- Work task:
Write out all the entries word for word and omit any pictures.

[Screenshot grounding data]
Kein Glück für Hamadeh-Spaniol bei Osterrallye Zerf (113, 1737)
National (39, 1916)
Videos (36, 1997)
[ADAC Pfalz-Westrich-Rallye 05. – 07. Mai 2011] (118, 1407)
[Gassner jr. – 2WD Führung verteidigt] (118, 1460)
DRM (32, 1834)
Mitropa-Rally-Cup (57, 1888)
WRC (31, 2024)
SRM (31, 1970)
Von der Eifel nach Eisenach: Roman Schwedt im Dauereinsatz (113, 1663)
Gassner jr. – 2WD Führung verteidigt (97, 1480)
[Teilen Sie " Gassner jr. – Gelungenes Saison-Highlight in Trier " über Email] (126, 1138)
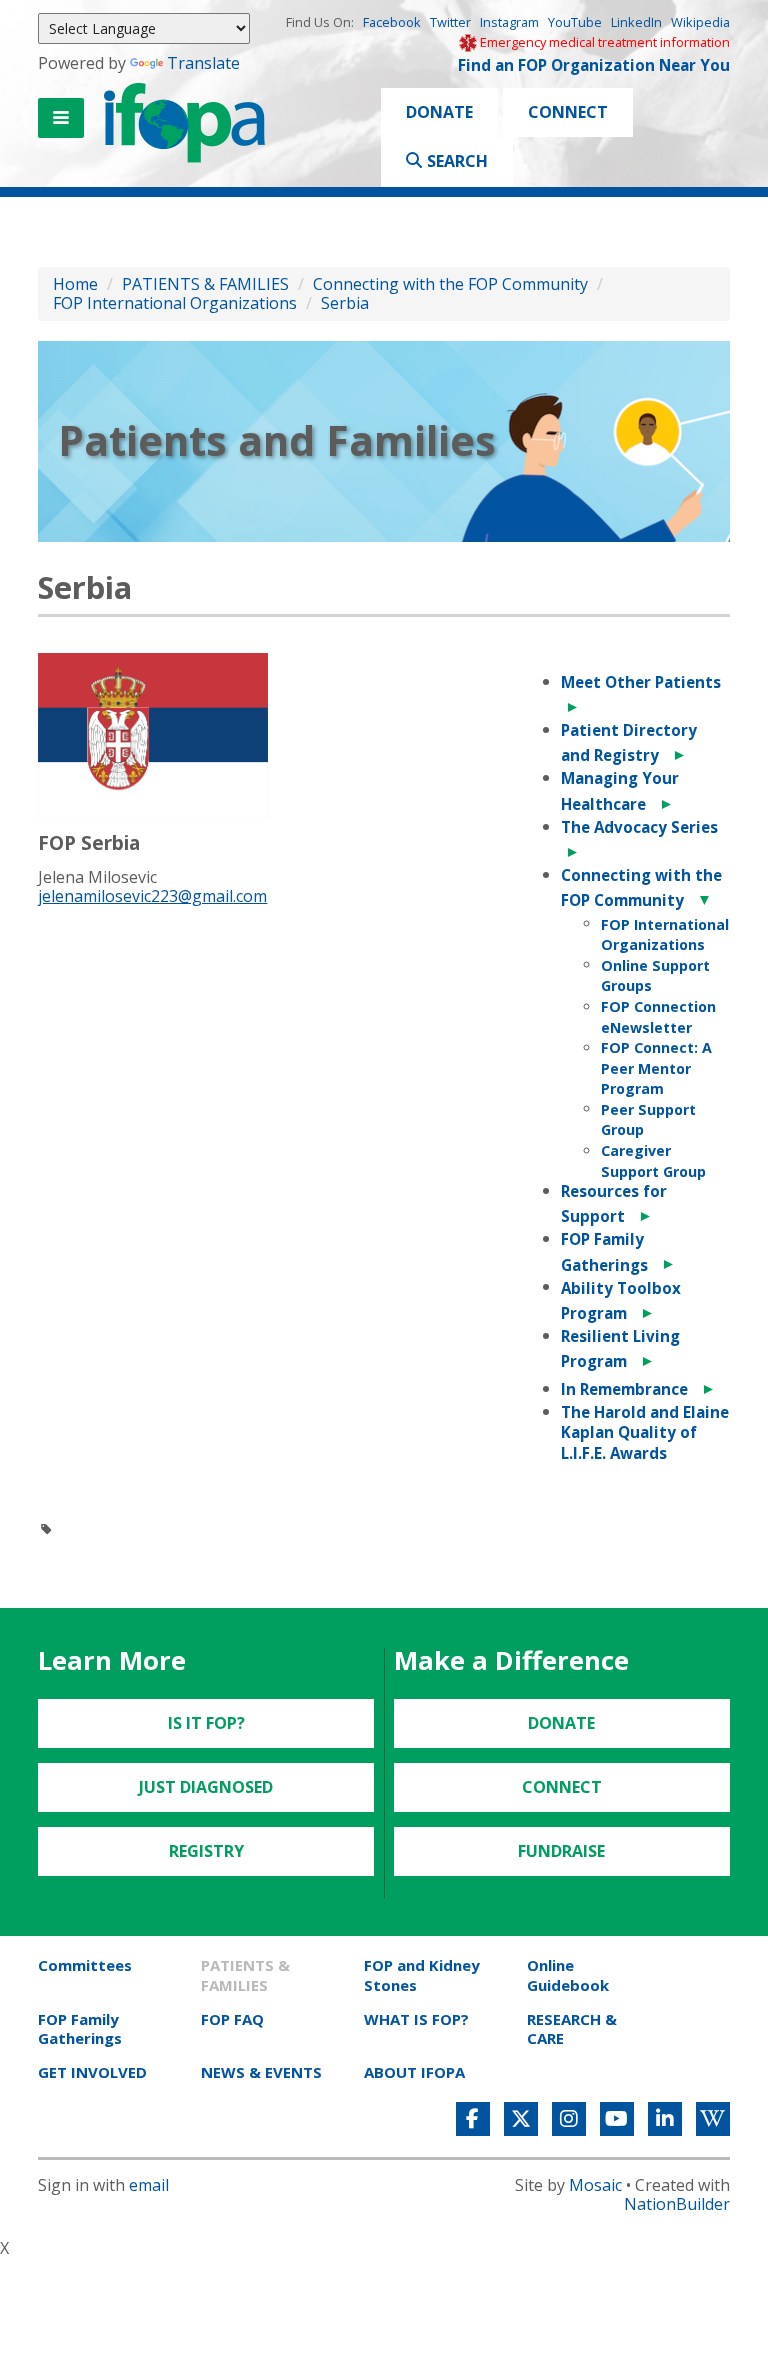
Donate (439, 112)
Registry (206, 1851)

- Task solution:
Kein Glück für Hamadeh-Spaniol bei Osterrallye Zerf (113, 1737)
National (39, 1916)
Videos (36, 1997)
[ADAC Pfalz-Westrich-Rallye 05. – 07. Mai 2011] (118, 1407)
[Gassner jr. – 2WD Führung verteidigt] (118, 1460)
DRM (32, 1834)
Mitropa-Rally-Cup (57, 1888)
WRC (31, 2024)
SRM (31, 1970)
Von der Eifel nach Eisenach: Roman Schwedt im Dauereinsatz (113, 1663)
Gassner jr. – 2WD Führung verteidigt (97, 1480)
[Teilen Sie " Gassner jr. – Gelungenes Saison-Highlight in Trier " über Email] (126, 1138)
Donate (439, 112)
Registry (206, 1851)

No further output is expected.